Denunciare lui è un po’ come dire: “Ho diritto a un figlio sano e tu, dottore, non mi hai risparmiato questa truffa”. Come se il medico fosse un venditore, che deve assicurare un prodotto in ottimo stato.

Questo medico ha suscitato sdegno in molti. Ma, sono sincera, a me lo sdegno viene di più se penso che nessuno ha speso una parola di compassione per questa fragile vita, segnata dal mistero del male, che non si lascia intendere come quel bambino, indipendentemente da come si presenta, è un miracolo, un prodigio… un essere umano!

Un essere umano che come ognuno di noi – fino al suo ultimo respiro – merita rispetto, cura.

Cosa possiamo imparare, invece?

Forse, errori medici come questi servono ad aprirci gli occhi, a scuoterci, a ricordarci che la vita non è nelle nostre mani.

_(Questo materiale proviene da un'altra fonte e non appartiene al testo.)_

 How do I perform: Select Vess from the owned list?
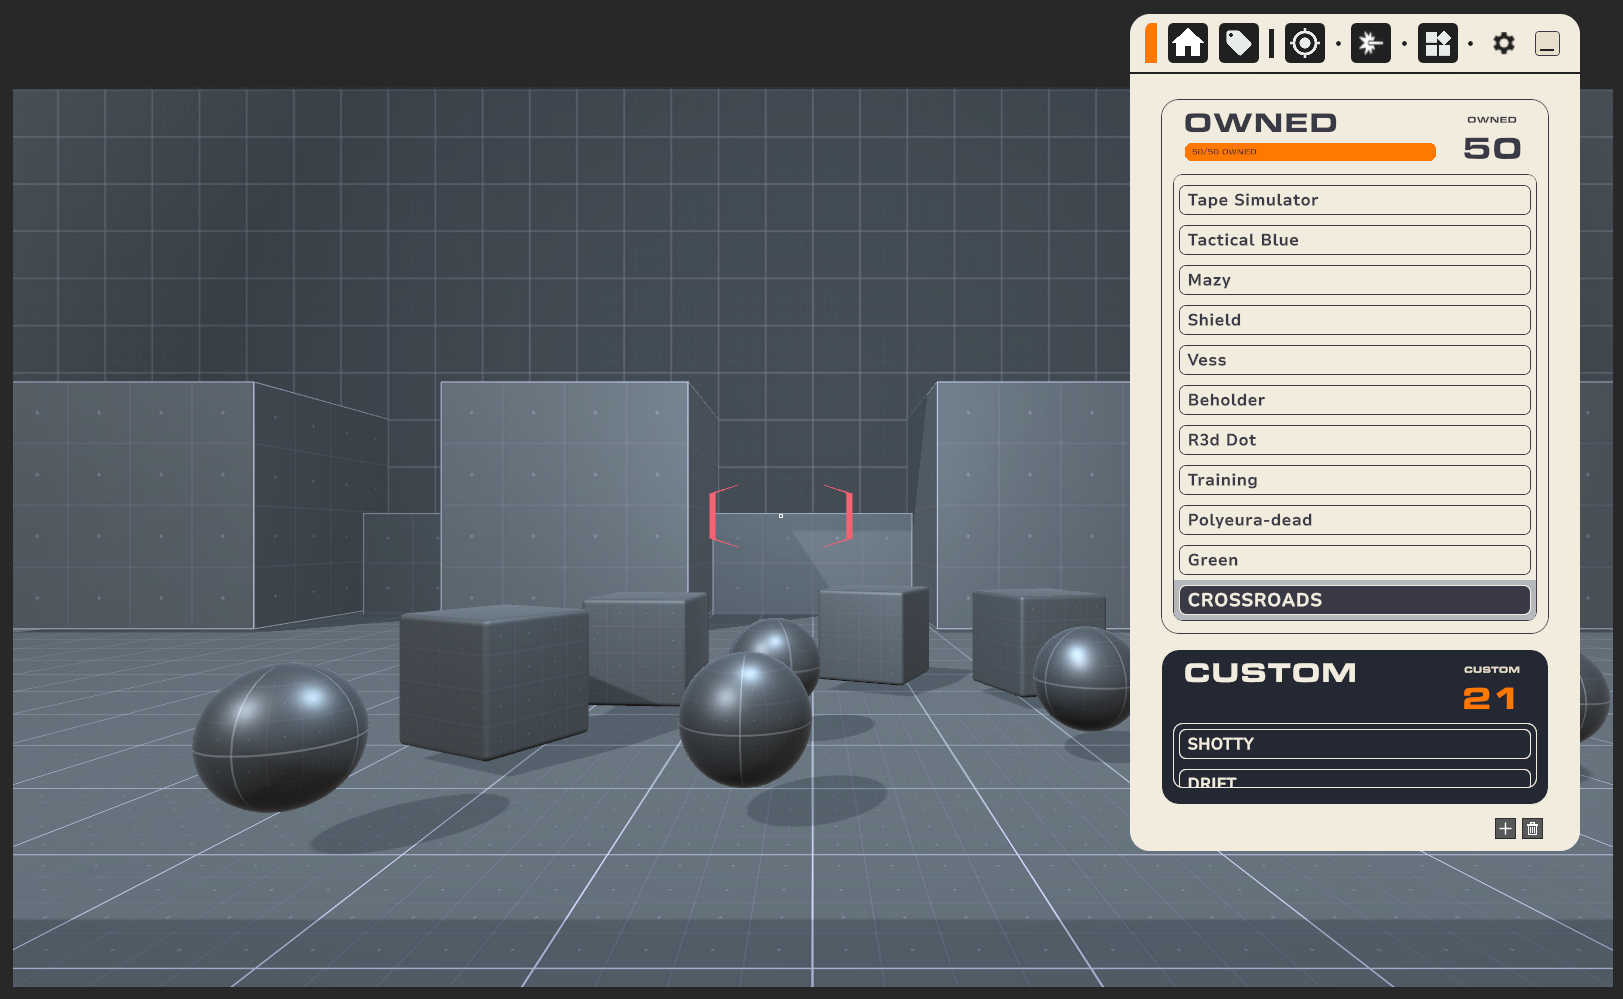[x=1354, y=360]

Quel bambino, nascendo così, ci ricorda che lui era lo stesso: prima di nascere e dopo essere nato.

Ci ricorda che non basta spendere 600, 800, 1200 per assicurarci una vita senza intoppi. Perché siamo fragili, fallibili. E solo quando impareremo ad amare l’altro nella sua fragilità – invece di volerla eliminare ad ogni costo – solo allora saremo veramente forti, solo allora ci saremo “assicurati” l’unica cosa che conta davvero.